Although the presence of bactibilia is related to the development of post-operative complications, specifically in patients with obstructive jaundice [12], in our series, there was no correlation between bactibilia and the presence of unfavorable outcomes. Despite the fact that severe complications are uncommon after elective cholecystectomy, minor events such as SSI still can occur [18]. Nevertheless, the incidence of SSI was not related to the presence of bactibilia [19,20], which could be explained not only by a high antibiotic prophylaxis protocol success rate (87%) but also by the inclusion of samples from patients who underwent LC. In this particular group, the use of prophylactic antibiotics was not related to lower SSI rates, and the incidence of SSI after LC was 4.1%. It therefore is difficult to assess the influence of bactibilia on SSI. In our series, only two patients with SSI after LC had bactibilia. Nevertheless, in one of them, the microorganisms isolated from bile and surgical site samples were the same. In addition, both SSIs yielded microorganisms with intrinsic high amoxicillin-clavulanic acid resistance, namely, S. marcescens and M. morganii. Our institutional protocol recommends 1 g of amoxicillin-clavulanic acid (with ciprofloxacin plus metronidazole as an alternative) intravenously 30 min before incision. If the procedure is longer than 3 h, another dose should be administered. We have found high rates of resistance to amoxicillin-clavulanic acid even in LC. In addition, the most important risk factor for bactibilia harboring resistant microorganisms was the use of antibiotics prior to the surgical procedure. According to our results, the high incidence of amoxicillin-clavulanic acid-resistant microorganisms in both bile and surgical incision cultures suggests that, in our context, antibiotic prophylaxis recommendations could be reevaluated and antibiotic prescription policies revised. In addition, we are aware that the presence of bactibilia was not the only risk factor involved when SSI was detected, especially in major procedures. Organ-space infections were associated with major resections in which bactibilia could be only a co-factor in the complications.

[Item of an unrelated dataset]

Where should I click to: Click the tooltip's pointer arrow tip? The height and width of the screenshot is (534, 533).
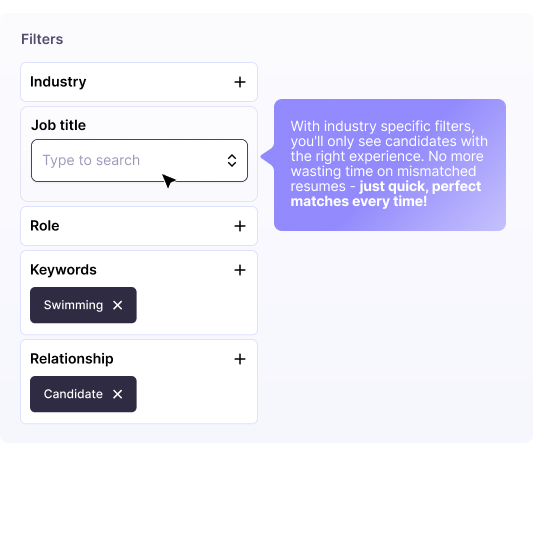pyautogui.click(x=263, y=157)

The clinical goal of our work was to identify the composition and the antibiotic resistance patterns of the microorganisms that colonize the biliary tract and cause biliary sepsis under favorable conditions. The presence of bactibilia is related to several variables that are becoming more frequent in patients who undergo elective cholecystectomy. Moreover, it does not seem to play a pivotal role in the development of post-operative complications, especially SSI [18,21]. However, it provides important information to determine the most probable etiology in cases of biliary sepsis. In addition, although our microbiologic findings, especially the high rate of resistance, are not particularly surprising, our results could influence the choice or empiric treatment of infection or change prophylaxis policy [22].
Author Disclosure Statement
The authors declare that no competing financial interests exist.